- Problems to solve:
1 > Name every piece of cleaning equipment mentioned as a noun in the window-cleaning posts.
2 > From the window-cleaning posts, print the part that opens with the words containing "I would recommend" and closes with "your own windows.".

+++ Extract +++

I did say to him that I would have to get a squeegee to fit my pole.   I understand it won’t be the easiest task, but money is money.    From what I can gather, as long as they are reasonably dry, he will be happy.   His old cleaner just stopped showing up and he never dried.   It’s a monthly maintenance job aswell so it’s a regular income for someone who has very little work at the moment.    The microfibres over the brush sound a good idea in place of a squeegee 

 
I would recommend buying a squeegee if you don't already have one and wfp one of your own downstairs windows then wait a minute or so and squeegee the glass this will give you an idea of the drag you will get just blading spots of water at a low level and you will get drag, The microfibre is a good idea in theory but this also has its own issues depending on the microfibre you use it can leave it's own drag marks and fluff again try this on your own windows.

+++ Given data +++

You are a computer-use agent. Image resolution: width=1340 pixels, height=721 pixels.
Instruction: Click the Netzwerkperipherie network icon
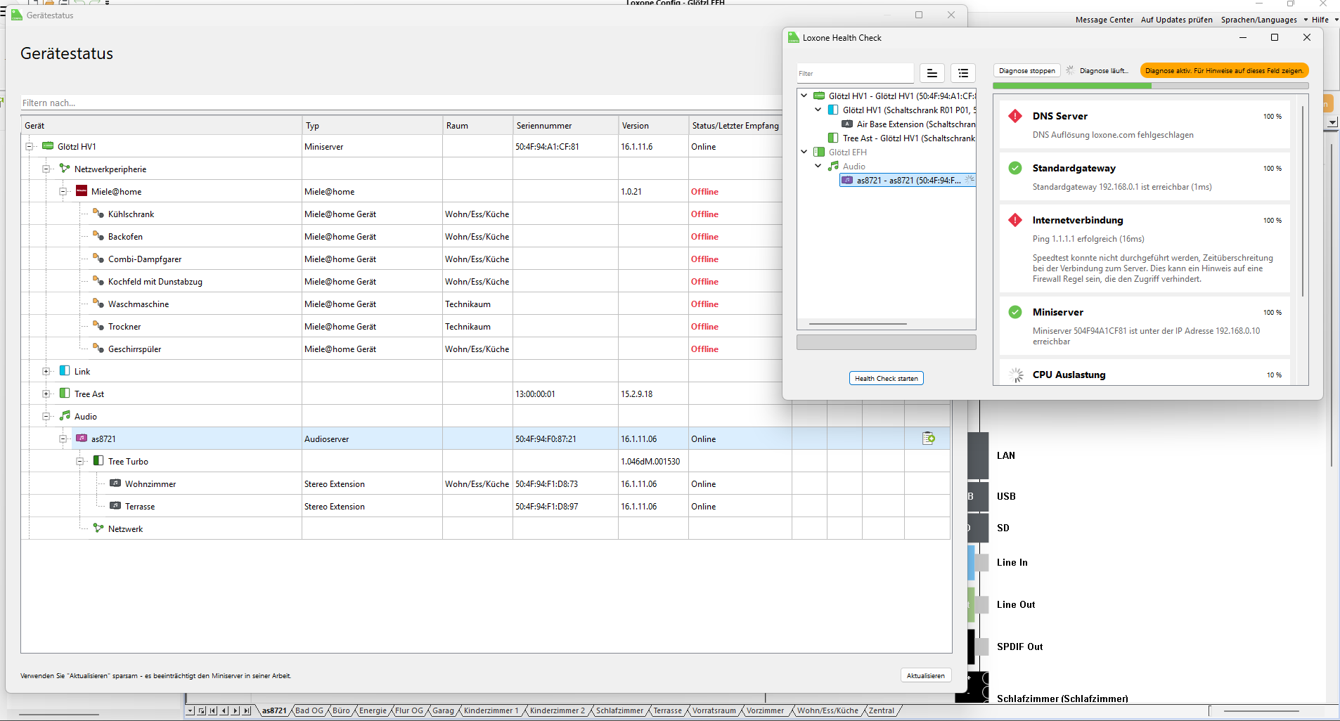pos(65,169)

+++

- Outputs in order:
1 > squeegee, pole, brush, microfibres

2 >
I would recommend buying a squeegee if you don't already have one and wfp one of your own downstairs windows then wait a minute or so and squeegee the glass this will give you an idea of the drag you will get just blading spots of water at a low level and you will get drag, The microfibre is a good idea in theory but this also has its own issues depending on the microfibre you use it can leave it's own drag marks and fluff again try this on your own windows.